* **Exercise instructions**:
1. In the St. Maximin passage, how many parking spaces are in the lot in front of the village home?
2. Pick up the St. Maximin passage after its final sentence and write what comes next.

Seatbelt in French
Monday, August 28, 2006
Buckling up those wine barrels in Châteauneuf-du-Pape
Ceinture de sécurité
(sen-tewr)
noun, feminine
seat belt
Go back in time with me now, if you will, to the historic town of St. Maximin, where visitors from all over the world come to see the purported relics of Mary Magdalene (behind a thick glass encasement in the town's basilica).
The year is 1998 and the tree-lined parking lot in front of our centuries-old village home is complet. All fourteen parking spaces have been claimed. I am about to make one Frenchman's day by freeing une place—just as soon as I can wrestle my one- and three-year-olds into their car seats!
While I fasten Jackie's seatbelt, Max hums, pulls at my hair, or points to the pigeons in the dilapidated square. Beneath the campanile, which hasn't announced the hour in years, Madame A is scattering baguette crumbs again. If she keeps this up, there will be more birds in this village than beret-sporting Frenchmen! Maybe that's her plan?
I hear a familiar voice and I look up, past the car seat, to see Monsieur B, my other neighbor, shaking his head. "Elle est complètement dingue!" he mumbles, shaking his head at our neighbor. Perched there on the curb in front of les pompes funèbres, Monsieur looks as old as Mary Magdalene.
Monsieur B hates it when Madame feeds the pigeons. "C'est sale!" he complains, pointing to the crotte-lined curb. I sidestep the pigeon droppings on my way around the car. Time to buckle in Max, now that his sister is secure in her car seat.

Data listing
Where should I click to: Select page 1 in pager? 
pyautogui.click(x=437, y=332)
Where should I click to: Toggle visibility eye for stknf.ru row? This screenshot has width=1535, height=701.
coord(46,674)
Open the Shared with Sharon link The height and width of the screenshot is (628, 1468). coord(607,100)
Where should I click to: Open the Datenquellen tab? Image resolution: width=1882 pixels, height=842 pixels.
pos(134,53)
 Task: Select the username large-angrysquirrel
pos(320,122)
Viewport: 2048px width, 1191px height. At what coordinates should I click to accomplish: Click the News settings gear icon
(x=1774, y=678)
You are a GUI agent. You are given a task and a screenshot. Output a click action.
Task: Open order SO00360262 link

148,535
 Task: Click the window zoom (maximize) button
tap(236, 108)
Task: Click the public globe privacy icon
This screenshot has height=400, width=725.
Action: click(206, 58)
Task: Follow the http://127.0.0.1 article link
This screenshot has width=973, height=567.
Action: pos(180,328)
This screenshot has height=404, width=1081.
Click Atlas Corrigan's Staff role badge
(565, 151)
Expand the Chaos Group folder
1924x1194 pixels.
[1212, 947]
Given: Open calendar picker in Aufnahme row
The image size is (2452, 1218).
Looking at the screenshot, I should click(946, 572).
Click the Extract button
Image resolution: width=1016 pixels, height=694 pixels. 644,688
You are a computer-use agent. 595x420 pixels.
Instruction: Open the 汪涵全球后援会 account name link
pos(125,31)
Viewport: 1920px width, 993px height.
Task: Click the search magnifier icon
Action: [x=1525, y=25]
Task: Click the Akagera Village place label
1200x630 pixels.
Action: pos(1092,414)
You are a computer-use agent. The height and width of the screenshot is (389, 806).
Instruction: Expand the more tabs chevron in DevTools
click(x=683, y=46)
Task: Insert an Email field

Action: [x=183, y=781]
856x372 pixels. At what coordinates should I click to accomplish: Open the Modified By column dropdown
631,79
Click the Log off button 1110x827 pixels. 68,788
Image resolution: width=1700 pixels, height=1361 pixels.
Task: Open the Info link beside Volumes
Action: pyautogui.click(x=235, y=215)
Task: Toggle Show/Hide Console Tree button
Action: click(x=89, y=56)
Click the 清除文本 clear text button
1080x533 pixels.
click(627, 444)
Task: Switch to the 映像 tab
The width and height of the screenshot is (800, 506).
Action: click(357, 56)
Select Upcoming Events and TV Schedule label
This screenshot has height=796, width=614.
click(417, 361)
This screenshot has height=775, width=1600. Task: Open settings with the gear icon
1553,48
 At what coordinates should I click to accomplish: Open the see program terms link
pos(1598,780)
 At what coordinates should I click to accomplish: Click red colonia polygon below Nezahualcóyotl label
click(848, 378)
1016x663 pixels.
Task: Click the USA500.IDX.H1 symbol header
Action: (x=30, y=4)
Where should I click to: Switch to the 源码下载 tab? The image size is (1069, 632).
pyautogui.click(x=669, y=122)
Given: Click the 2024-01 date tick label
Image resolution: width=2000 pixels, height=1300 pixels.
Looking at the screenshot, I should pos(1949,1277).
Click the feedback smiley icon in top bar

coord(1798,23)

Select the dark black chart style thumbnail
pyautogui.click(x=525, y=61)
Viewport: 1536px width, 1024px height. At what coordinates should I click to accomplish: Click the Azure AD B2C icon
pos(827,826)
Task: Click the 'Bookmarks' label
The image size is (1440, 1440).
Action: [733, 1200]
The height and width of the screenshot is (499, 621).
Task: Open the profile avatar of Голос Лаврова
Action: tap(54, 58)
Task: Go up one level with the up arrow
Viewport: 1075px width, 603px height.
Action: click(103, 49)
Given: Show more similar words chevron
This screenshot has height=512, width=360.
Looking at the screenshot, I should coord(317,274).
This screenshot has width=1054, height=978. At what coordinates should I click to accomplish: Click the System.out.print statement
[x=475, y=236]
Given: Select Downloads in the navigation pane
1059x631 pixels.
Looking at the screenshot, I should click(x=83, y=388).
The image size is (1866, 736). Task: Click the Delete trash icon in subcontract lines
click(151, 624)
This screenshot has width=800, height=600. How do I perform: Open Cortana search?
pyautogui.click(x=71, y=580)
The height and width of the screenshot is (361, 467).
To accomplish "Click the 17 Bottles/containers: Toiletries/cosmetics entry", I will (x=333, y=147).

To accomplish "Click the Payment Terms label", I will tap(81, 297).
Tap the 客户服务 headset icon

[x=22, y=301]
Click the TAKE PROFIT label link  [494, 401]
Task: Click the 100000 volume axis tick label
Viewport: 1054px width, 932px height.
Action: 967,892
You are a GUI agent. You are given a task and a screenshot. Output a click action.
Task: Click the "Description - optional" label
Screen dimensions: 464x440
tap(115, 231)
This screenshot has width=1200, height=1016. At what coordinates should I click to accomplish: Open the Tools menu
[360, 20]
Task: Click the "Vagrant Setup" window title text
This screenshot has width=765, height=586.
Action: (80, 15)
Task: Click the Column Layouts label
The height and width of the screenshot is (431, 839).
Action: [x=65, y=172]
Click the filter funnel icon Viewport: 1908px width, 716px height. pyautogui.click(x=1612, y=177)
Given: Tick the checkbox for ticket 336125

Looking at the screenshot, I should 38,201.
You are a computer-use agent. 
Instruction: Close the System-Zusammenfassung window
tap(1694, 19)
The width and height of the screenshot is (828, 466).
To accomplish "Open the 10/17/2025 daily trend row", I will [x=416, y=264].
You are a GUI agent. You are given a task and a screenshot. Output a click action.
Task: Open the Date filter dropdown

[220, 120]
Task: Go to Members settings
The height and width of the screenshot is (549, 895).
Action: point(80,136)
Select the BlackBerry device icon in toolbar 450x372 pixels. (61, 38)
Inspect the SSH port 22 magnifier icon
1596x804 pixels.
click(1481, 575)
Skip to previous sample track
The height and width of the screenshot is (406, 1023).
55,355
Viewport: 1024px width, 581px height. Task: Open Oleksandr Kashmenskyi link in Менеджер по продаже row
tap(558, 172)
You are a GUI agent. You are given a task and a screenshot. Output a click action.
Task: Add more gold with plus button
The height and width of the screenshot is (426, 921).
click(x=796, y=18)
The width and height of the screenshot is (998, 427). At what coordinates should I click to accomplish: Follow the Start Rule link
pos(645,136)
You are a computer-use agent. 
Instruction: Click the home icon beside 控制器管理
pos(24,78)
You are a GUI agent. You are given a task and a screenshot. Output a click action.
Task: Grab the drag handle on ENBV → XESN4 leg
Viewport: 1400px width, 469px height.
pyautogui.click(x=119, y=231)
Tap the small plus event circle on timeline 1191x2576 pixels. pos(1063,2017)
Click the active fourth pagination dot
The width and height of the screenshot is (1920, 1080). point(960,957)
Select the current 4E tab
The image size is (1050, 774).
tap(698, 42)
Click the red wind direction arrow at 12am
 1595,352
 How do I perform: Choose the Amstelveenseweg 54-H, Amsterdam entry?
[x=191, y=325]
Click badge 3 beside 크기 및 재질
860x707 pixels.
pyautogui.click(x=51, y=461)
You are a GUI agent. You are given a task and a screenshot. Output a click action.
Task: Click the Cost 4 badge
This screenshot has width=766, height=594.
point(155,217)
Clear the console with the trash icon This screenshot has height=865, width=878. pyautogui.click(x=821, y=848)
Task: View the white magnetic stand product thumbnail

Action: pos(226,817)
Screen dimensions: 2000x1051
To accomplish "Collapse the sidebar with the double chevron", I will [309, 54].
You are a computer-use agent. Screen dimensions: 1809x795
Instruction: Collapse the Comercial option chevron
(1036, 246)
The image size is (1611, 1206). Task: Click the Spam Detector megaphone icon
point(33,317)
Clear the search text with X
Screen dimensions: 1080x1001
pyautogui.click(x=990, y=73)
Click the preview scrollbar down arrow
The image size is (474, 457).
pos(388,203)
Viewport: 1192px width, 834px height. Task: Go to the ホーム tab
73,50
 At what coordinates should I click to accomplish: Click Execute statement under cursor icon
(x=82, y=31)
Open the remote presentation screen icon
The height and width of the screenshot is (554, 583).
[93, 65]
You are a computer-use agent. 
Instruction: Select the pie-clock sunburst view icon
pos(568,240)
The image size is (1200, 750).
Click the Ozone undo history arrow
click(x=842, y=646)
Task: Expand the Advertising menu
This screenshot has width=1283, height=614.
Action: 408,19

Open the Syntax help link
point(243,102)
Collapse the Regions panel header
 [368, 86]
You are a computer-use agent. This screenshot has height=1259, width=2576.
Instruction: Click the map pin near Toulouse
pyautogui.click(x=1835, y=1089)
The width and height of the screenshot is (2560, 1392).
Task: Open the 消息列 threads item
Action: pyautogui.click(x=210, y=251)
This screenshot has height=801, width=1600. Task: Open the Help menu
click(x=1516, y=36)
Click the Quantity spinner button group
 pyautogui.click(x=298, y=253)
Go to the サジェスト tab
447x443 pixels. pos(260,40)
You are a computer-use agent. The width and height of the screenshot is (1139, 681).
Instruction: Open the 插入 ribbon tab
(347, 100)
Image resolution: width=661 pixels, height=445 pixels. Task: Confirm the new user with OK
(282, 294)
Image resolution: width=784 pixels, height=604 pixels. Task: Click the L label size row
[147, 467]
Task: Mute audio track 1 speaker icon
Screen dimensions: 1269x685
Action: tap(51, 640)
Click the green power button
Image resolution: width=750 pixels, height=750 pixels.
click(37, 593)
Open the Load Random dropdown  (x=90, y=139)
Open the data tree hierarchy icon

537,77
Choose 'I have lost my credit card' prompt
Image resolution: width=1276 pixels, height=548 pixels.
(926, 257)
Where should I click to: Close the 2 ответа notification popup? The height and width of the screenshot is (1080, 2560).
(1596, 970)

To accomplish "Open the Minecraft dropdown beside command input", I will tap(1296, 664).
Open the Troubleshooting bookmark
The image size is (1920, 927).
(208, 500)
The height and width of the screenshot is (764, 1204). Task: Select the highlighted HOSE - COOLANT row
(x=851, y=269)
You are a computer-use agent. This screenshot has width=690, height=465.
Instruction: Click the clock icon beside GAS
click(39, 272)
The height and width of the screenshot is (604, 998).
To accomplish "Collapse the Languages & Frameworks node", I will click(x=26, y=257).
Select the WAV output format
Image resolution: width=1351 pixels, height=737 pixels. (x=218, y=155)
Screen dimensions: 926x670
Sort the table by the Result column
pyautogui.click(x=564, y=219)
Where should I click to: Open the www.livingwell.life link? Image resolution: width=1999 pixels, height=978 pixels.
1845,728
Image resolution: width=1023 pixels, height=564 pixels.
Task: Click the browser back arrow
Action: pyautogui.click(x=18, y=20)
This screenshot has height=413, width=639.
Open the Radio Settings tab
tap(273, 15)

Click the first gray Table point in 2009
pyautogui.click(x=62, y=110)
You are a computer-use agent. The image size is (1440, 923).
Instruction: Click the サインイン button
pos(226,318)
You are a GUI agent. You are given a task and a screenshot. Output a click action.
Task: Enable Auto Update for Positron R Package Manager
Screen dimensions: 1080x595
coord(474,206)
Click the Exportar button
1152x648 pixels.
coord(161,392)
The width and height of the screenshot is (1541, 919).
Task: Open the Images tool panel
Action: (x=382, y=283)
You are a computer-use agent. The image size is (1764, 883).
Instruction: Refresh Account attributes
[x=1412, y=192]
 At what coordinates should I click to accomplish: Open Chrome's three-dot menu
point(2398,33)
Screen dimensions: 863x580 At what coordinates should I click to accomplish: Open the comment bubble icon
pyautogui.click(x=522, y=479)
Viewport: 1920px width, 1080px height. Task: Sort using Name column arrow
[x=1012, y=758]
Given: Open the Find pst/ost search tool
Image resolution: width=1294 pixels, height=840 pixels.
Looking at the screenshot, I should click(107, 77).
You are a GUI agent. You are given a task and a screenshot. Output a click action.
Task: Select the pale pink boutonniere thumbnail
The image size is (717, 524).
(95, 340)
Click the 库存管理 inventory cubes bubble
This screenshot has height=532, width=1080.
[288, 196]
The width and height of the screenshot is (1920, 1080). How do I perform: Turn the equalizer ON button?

* **Answers for the tasks**:
1. Fourteen.

2.
"Mommy's going to put YOUR ceinture on now," I explain. Max stops humming and releases another lock of my hair. His eyes leave the pigeons to refocus on my still-pursed lips. Next, his little voice insists, "SEN-tewr, maman! SEN-tewr!"
Ah, bon? It seems I am mispronouncing again. I see my son point to my lips as he opens his own mouth to demonstrate the correct sound.
The car behind me begins to honk. I signal un instant to the impatient driver, who is still waiting for our parking spot. Turning back to my son, I repeat the word as my three-year-old has instructed.
"SEN... SEN-tewr..." Yes! I now hear the difference: SEN—like century, and not SAHN, like sonnet.
"Voilà, maman!" the little voice confirms.
With that, Max resumes his humming, I run around the car (past the other driver, who flails his arms in exasperation), Madame A tosses more breadcrumbs, Monsieur B shakes his head, and the pigeons continue to populate the village square as life goes on in the little French town of St. Maximin.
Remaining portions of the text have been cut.